When I am grateful, I hug Him.
When I am happy, I celebrate with Him.
When I feel sad, I listen to songs that will remind me of Him.
When I am afraid, I call on to Him.
When I feel so down, I just talk to Him.
When I feel like I don’t want to talk to anyone anymore, I whisper to Him.
When it feels like I can’t, I cry out to Him.
When it feels like the end, I surrender to Him.
When it feels too much, I ask Him to lessen it.
When it’s so heartbreaking, I give Him my heart and tell Him, “Lord I can’t handle these heartaches anymore. Touch my heart and heal me again this time.”
My heart is made by Him but like all the other human hearts, it gets tired. My heart feels weary of all the heartaches. But during these times, I hold on to Him. For I know He will guard my heart. He will not let my heart be enshrouded with hatred and rage.
My heart is made by Him so I give Him the full responsibility. He has the right to make it whole again or not. He holds everything. He is in power.
My heart is made by Him but this is not an exception to the rules. My heart is not immuned to heartaches. I happen to stumble most of the times and my heart is the most damaged part. But I always recover and that’s because of Him.
My heart is made by Him and so my heart will continue to love. It will love no matter what. It will keep on loving the deserving and undeserving people in this world. It will not stop loving until it breaks into pieces. And still, He will mend my broken heart. He will make it whole again.
My heart is made by Him for it to inspire others that despite the many heartaches, it still cares, understands and trusts others. It is willing to wait and hope for greater things.
My heart is made by Him that’s why I know He will not fail. People may fail my heart. People may disappoint my heart. People may break my heart. But He never will. He has promises and I hold on to that.
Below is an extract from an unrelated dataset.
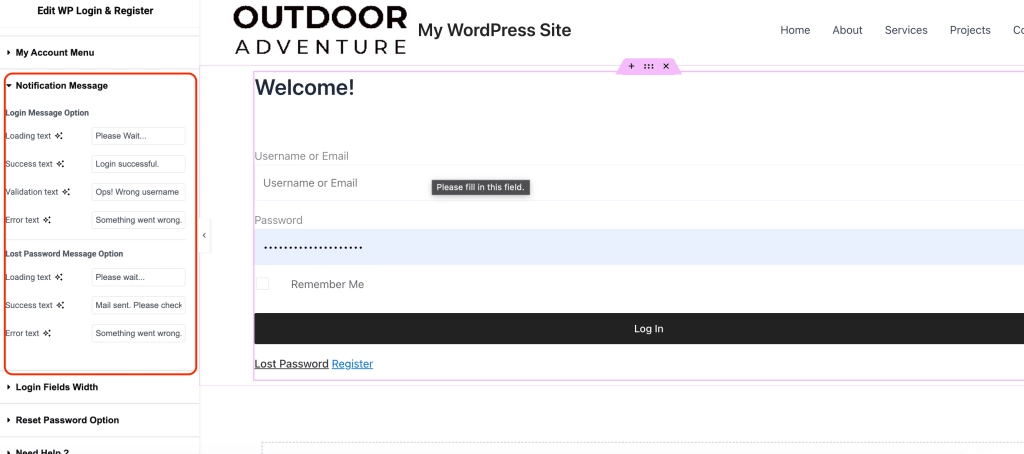This screenshot has height=454, width=1024.
Task: Open the Services menu item
Action: pos(906,30)
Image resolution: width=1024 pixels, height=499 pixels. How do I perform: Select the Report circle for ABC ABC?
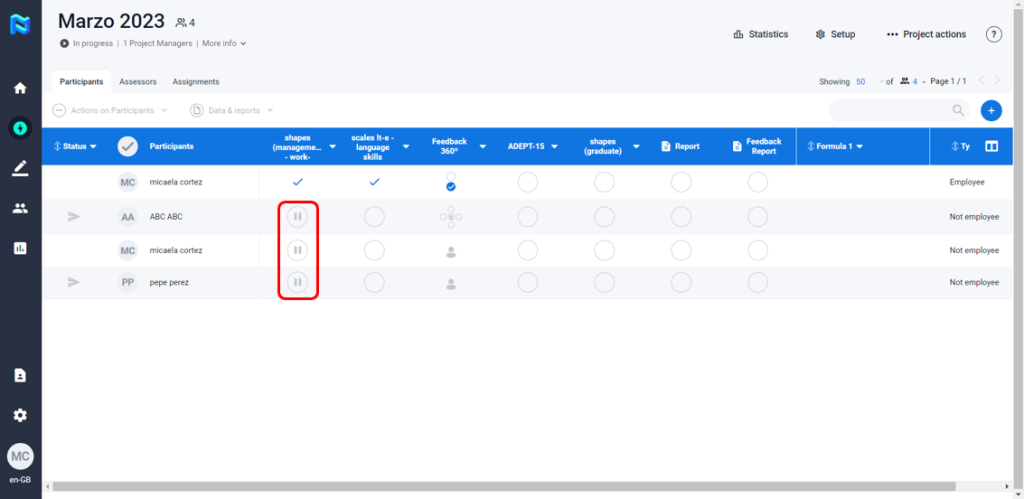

Lord, I trust You and even when this life gives me so many heart aches, I will trust you even more. I will hold on to Your words, Your promises, Your ways.
Lord, I trust You and even when this life gives me so many heart aches, I will cling to you even more. I know those heartaches are temporary. I know those are Your ways to teach me and make me learn the difference of genuine love to fake one. The difference of long lasting to a fleeting one. Lord, it is Your love which educates me.
Lord, I trust You and even when this life gives me so many heart aches, I will love even more and hold on to Your plans for me. I will wait and be patient enough.
Lord, I trust You. So when you give me so many heartaches, give me the strength to hold Your hand and never let go.